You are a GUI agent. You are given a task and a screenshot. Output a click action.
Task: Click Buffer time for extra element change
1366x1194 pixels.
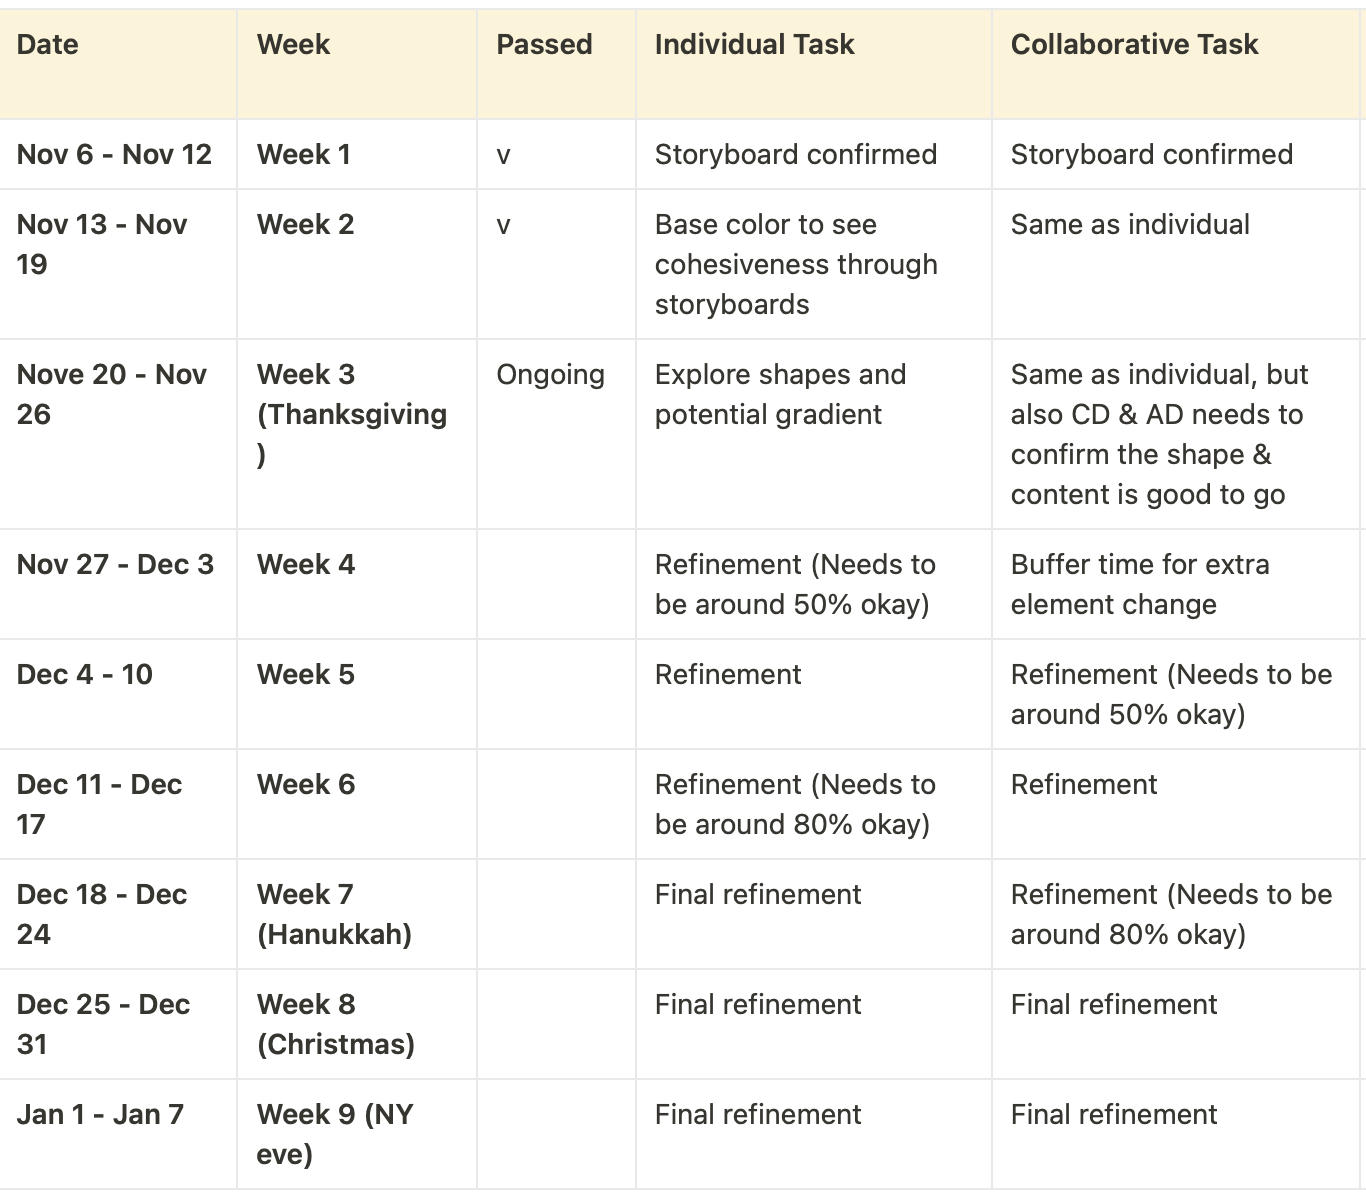click(x=1177, y=584)
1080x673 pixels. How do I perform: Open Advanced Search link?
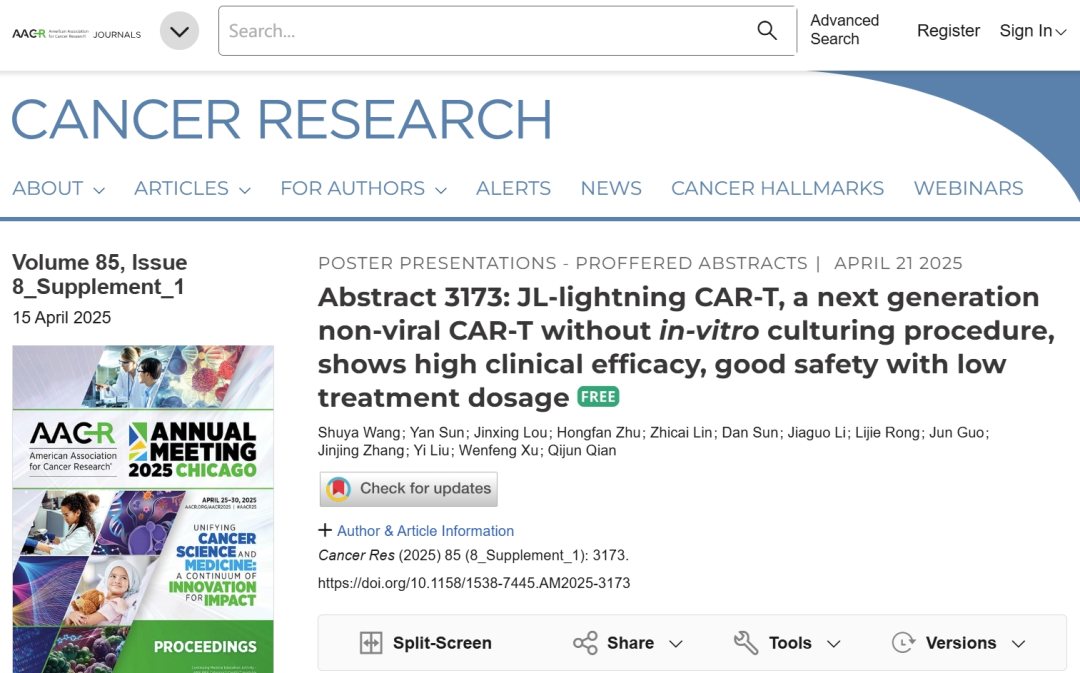click(844, 30)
--
For this exercise, repeat word for word only the lines from the one containing "Task: Click Buffer" through the end of the data, including both. Pictures do not go in the copy.

▶ Task answer
Task: Click Buffer time for extra element change
1366x1194 pixels.
click(x=1177, y=584)
1080x673 pixels. How do I perform: Open Advanced Search link?
click(844, 30)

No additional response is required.